Jendela itu hancur ditembak tank. Menghempas diriku lewat sapuan angin panasnya. Berkat itu pula aku berhasil terbebas dari paku.

Aku masih selamat. Aku harus menyelamatkan diri saat ini juga.

Adrenalin pun terpacu, dengup jantung berdetak liar tak terkendali. Pikiranku mulai panik, tapi aku berusaha untuk menenangkan diri. Tubuhku seolah mendapat kekuatan untuk bergerak, kakiku bergerak memaksakan diri untuk berlari ke sisi lain bangunan. Kakiku menjejak tinggi untuk keluar dengan melompati kaca. Tak kupedulikan serpihan tajam kaca yang jatuh mengiringi.
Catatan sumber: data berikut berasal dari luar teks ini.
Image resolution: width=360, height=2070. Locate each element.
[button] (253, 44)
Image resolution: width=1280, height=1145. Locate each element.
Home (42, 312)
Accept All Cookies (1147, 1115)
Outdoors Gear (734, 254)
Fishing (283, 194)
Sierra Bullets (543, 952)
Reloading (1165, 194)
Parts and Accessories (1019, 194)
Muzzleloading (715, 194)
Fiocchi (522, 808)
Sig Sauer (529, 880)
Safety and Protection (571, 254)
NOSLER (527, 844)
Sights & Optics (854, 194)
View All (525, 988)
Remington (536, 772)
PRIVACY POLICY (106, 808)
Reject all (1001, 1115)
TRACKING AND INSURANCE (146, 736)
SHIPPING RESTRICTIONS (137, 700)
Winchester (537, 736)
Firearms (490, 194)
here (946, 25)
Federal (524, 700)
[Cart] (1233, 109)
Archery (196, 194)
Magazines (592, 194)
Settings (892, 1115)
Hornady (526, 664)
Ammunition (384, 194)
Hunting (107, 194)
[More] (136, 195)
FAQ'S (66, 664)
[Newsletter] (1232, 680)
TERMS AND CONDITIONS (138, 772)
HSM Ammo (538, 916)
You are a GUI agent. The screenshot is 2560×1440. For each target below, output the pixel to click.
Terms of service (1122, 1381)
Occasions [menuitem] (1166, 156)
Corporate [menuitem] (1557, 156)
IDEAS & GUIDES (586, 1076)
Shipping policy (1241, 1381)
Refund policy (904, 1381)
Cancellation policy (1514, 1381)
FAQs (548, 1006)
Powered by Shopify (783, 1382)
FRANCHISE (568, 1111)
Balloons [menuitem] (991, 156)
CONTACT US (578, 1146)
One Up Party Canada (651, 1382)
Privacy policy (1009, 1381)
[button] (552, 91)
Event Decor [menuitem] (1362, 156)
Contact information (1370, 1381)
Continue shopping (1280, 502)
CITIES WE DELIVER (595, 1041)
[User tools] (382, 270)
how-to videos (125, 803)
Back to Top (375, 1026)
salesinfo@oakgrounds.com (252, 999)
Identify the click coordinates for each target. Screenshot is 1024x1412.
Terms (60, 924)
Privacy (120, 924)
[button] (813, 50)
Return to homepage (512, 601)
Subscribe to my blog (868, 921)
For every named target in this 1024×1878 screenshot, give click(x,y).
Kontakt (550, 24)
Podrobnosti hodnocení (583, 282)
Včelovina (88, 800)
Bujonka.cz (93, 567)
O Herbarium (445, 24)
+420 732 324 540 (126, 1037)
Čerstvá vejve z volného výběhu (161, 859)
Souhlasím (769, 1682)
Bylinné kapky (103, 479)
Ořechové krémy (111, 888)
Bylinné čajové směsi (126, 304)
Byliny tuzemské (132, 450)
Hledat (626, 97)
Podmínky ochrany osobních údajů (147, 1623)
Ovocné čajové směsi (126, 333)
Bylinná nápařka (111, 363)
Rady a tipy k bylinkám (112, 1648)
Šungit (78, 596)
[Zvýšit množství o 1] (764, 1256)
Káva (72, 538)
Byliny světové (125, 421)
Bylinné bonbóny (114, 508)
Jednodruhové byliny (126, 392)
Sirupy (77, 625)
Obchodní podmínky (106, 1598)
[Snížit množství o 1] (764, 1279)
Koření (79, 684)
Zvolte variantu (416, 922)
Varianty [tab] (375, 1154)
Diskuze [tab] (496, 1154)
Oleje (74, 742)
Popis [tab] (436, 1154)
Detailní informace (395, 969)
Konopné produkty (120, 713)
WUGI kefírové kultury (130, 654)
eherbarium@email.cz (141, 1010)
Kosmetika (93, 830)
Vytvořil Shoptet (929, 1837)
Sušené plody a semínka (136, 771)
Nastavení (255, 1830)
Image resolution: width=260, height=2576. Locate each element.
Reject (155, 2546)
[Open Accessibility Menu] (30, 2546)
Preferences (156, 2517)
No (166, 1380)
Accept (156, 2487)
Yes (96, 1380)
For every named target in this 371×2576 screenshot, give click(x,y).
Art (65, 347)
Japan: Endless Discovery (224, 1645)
Namun sial sekali, tank lainnya muncul di tikungan itu. Kakiku sontak berganti haluan, berlari menuju gedung terdekat sambil dihujani timah panas dari senapan otomatis.

Aku mendobrak pintu untuk masuk ke dalam salah satu gedung.

Semoga mesin pembunuh itu tidak mengikutiku sampai di sini.

Namun itu hanyalah angan-angan kosong. Buktinya, tank itu kembali menembak hingga dinding di sampingku meledak keras. Tubuhku menghempas ke arah berlawanan, hingga terjerembab jatuh menabrak dinding lainnya. Aku selamat berkat pintu tebal yang melindungi dari percikan timah panas. Gigiku beradu keras, meringis menahan sakit.

Lemas sekali, tapi jika aku menyerah, aku jelas akan mati. Dentum ledakan silih bersahutan mengoyak bangunan tempatku berlindung. Tank tadi bergerak tak acuh, menembak membabi buta berusaha membunuhku. Mereka tak terima atas kematian sang komandan. Aku benar-benar sedang diburu.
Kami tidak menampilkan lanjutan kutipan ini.